O sea, que exista una cierta complejidad nos aúpa a un mayor disfrute porque hace trabajar al cerebro, lo estimula. Y aquí viene la gran peculiaridad evolutiva de la música: “Representa a la vez lo más elaborado de la mente humana en cuanto a cultura y cognición [que reside en la corteza cerebral], y lo más emocional[el núcleo accumbens]”. Y eso es algo que muy pocas cosas logran con tanta eficacia como el escuchar una canción.

Pero el buen oído y/o la capacidad para entender y disfrutar de un buen disco de Ella Fitzgerald nada tiene que ver con la inteligencia, tal como la conocemos. Se trata más bien de un tipo de habilidad distinta, como la de la facilidad de palabra, por ejemplo. Y de hecho, los enfermos de síndrome de Williams, con la capacidad mental de un niño, suelen estar dotados para este arte. Varias investigaciones han descubierto que existen circuitos neuronales especialmente dispuestos para descifrar el ritmo y la melodía.

Quienes tienen mejor sentido musical presentan un mayor grosor en las zonas de la corteza cerebral encargadas del oído, pero ahora el reto de los investigadores es saber qué porción de ese grosor se adquiere gracias al ambiente (un entorno en el que se escucha o se estudia música) y qué parte la aportan los genes. Aunque a los neurocientíficos más bien les suena que tiene más que ver la experiencia, lo que se ha oído.

Eso sí, parece que a partir de los 18 años, aproximadamente, es muy difícil educar el oído. Se sabe porque quienes empiezan muy pequeños su formación musical adquieren frecuentemente la habilidad de saber qué nota está sonando, sin más (oído absoluto). Pero si esta formación empieza en la adolescencia, lo más que se obtiene es oído relativo (saben qué nota suena si antes se les da una referencia tonal).

El ritmo y el rito
En un último, pero importante, detalle confluyen las dos preguntas iniciales de toda esta milonga: la influencia de la música en el ser humano y su posible función evolutiva. El influjo de tocar un instrumento es tal que “refuerza conexiones cerebrales entre el procesamiento auditivo y el proceso motor; y a la inversa, cuando vas a tocar una nota con un dedo, predices cuál va a ser su sonoridad. Además, cuando la escuchas, comparas esta nota con la esperada”. Nos lo cuenta el psicólogo Antoni Rodríguez Fornells desde el grupo de Cognición y Plasticidad Cerebral del Instituto de Investigación Biomédica de Bellvitge y de la Universidad de Barcelona.
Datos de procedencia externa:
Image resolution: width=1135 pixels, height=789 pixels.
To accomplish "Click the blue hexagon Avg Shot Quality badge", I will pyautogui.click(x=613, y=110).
De ahí el origen de las terapias musicales (véase el cuadro de la izda.).

¿Y qué tiene que ver esto último con la función evolutiva? Muy fácil: si das con algo a lo que nadie puede sustraerse, que logra disparar la euforia y que activa algunos mecanismos motores, tienes una herramienta inmejorable para aglutinar grupos sociales. ¿Por qué, si no –se preguntan los antropólogos–, las letanías y cantos aparecen en tantos rituales a lo largo y ancho del mundo? Una muestra: en su libro Blues. La música del delta del Mississippi (Turner, 2010) Ted Gioia cuenta cómo esa música racial nació en parte de las canciones de trabajo con las que el capataz mantenía, con una fórmula de incitación y respuesta, el ritmo de trabajo de la plantación.

Ya ves que hoy hay más preguntas que respuestas. Pero la más difícil es: ¿cómo es que triunfa Raphael?